Tasks to complete ->
1/ Copy the part of the discussion on counting matching array elements from "To minimize allocations, you" to "slightly more performant.".
2/ Carry on the discussion about counting matching elements in an array from the point where it stops.

Passage to read ->
_ _ _ _ _
I need to count matching elements in an array and have two approaches:
// 1 use a reduce to keep from allocating an array
let count = arr -> Array.reduce(0, (count, x) => predicate(x) ? count + 1 : count)
// 2 filter the array, then measure it
let count = arr -> Array.keep(predicate) -> Array.length()
#1 uses a reduce and is a bomb when I need a hammer.
Neither feels as clean as having Array.count(arr, predicate) be a top level function exposed in Belt.
#2 is fine but allocates an array unnecessarily
My question is: is there a reason something as useful as counting is not a first class citizen in StdLib?
To minimize allocations, you can also use a for loop:
let count = (a, f) => {
let result = ref(0)
for i in 0 to Js.Array.length(a) - 1 {
if f(Js.Array.unsafe_get(a, i)) {
result := succ(result.contents)
}
}
result.contents
}
You can use forEach to accomplish the same thing, but I suspect that the loop version would be slightly more performant.
_ _ _ _ _
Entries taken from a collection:
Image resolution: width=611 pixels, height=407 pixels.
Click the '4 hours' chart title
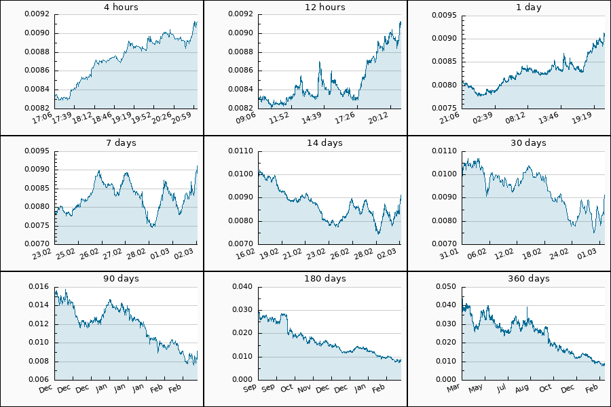point(121,7)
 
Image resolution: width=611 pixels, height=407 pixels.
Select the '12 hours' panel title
point(325,7)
_ _ _ _ _
Results ->
1/
To minimize allocations, you can also use a for loop:
let count = (a, f) => {
let result = ref(0)
for i in 0 to Js.Array.length(a) - 1 {
if f(Js.Array.unsafe_get(a, i)) {
result := succ(result.contents)
}
}
result.contents
}
You can use forEach to accomplish the same thing, but I suspect that the loop version would be slightly more performant.

2/
And I don’t have an answer to your question, but it’s possible that just no one has thought to add it yet.
There’s nothing necessarily wrong with using those functions! If you’re using lots of immutable structures then you probably won’t use imperative loops much. Using Belt.Array.forEach / Js.Array.forEach might look slightly nicer since you don’t need to manually keep track of indexes and use unsafe_get each time. But loops are still there for when you want to use them. Belt.Array uses them a lot under the hood IIRC.